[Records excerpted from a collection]
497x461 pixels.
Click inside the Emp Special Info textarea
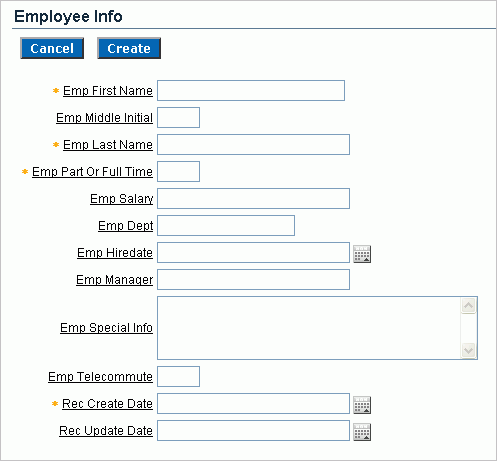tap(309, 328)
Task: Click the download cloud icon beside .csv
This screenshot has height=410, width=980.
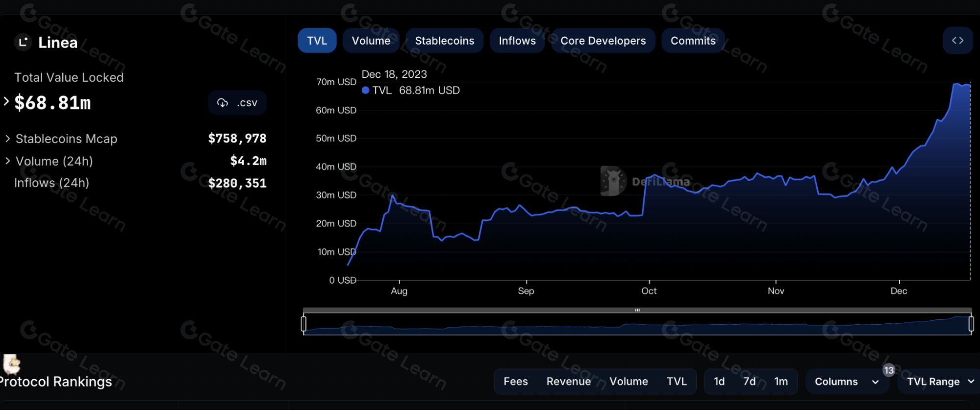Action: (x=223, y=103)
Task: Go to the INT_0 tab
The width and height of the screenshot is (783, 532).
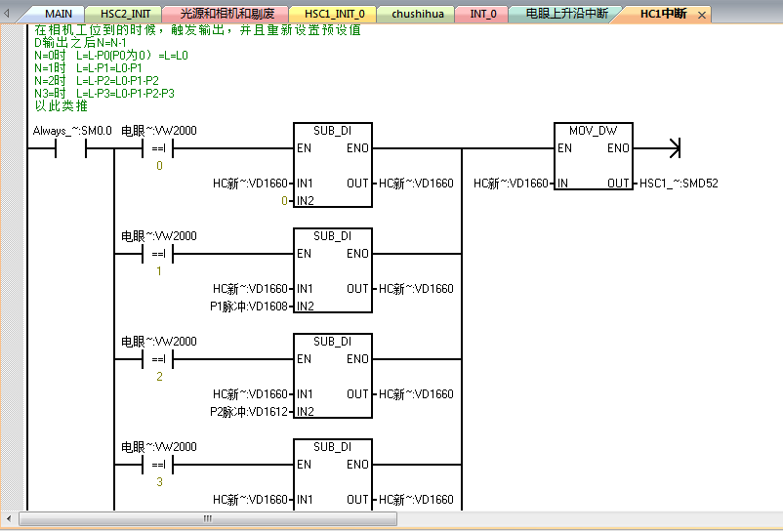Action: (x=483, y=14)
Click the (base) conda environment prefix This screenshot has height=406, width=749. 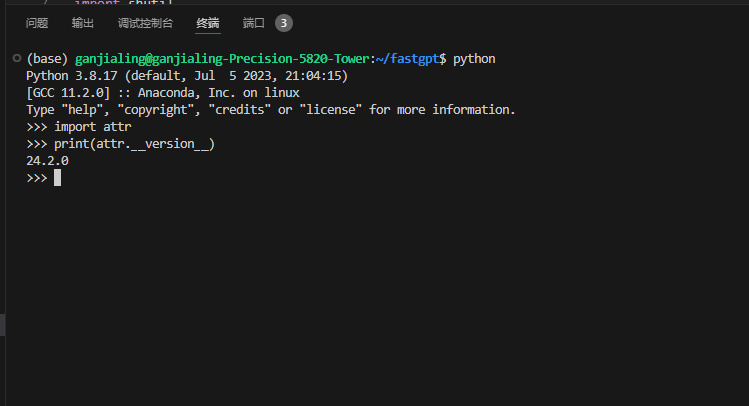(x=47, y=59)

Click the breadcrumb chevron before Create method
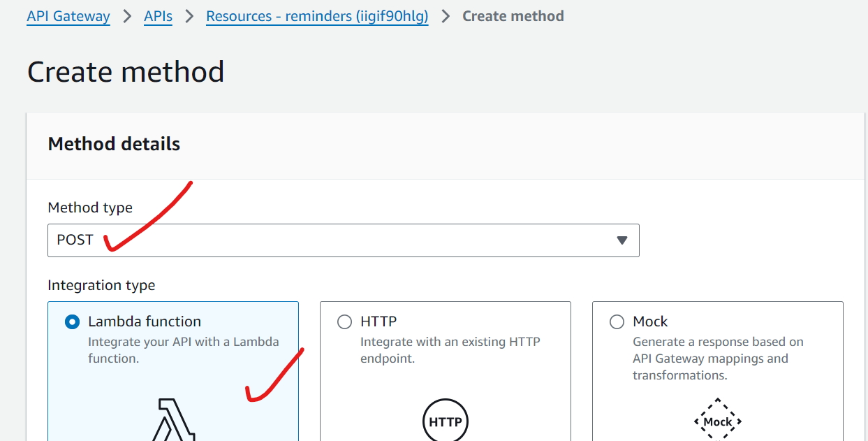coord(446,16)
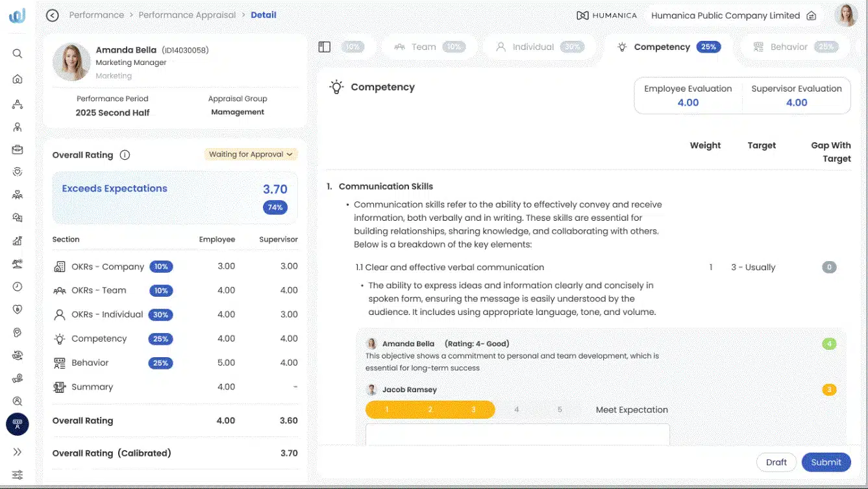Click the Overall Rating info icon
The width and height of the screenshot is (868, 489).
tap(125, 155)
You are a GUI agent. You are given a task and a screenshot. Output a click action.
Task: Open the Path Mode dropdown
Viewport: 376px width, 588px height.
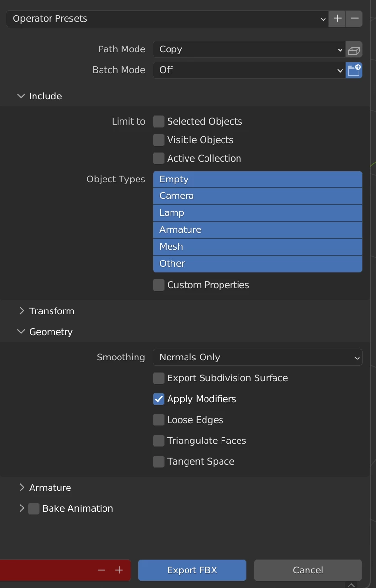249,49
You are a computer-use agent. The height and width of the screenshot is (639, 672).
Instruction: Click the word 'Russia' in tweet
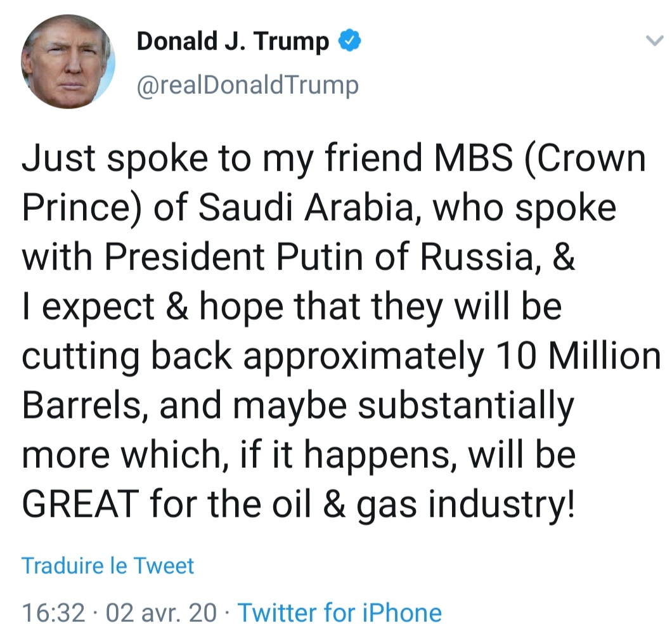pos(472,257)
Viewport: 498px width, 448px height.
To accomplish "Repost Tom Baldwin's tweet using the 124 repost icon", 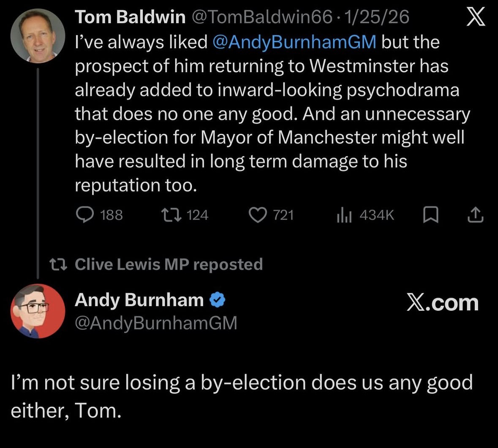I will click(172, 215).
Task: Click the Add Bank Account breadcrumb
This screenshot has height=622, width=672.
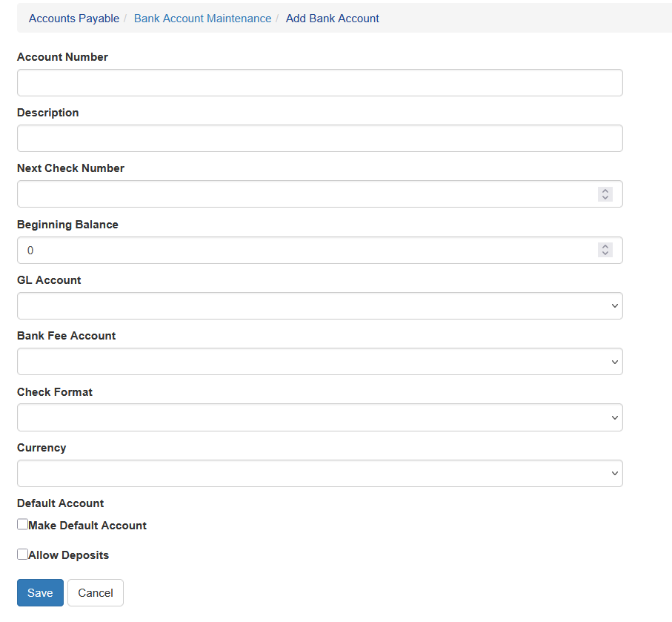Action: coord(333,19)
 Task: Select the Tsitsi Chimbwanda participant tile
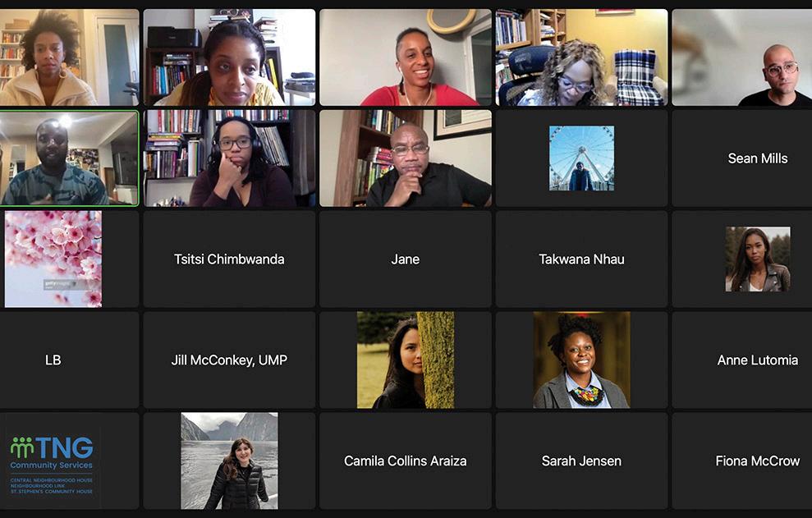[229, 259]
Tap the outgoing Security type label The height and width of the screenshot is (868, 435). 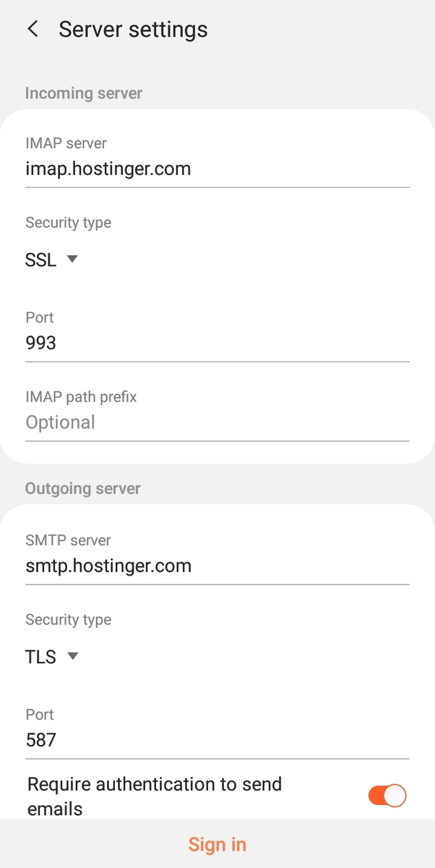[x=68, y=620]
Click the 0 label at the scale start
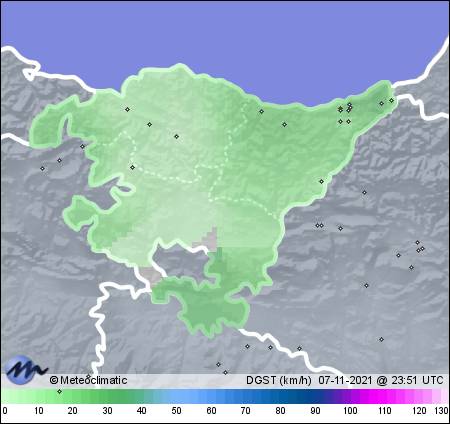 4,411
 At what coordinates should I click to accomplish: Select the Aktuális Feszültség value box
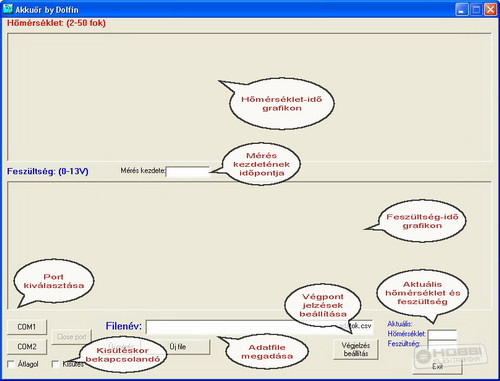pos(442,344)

(What you are asked to do):
The answer must consist of every line from the entries above that contains "agent".

(Answer area):
You are a GUI agent. You are given a task and a screenshot. Output a click action.
You are a computer-use agent. The height and width of the screenshot is (639, 672).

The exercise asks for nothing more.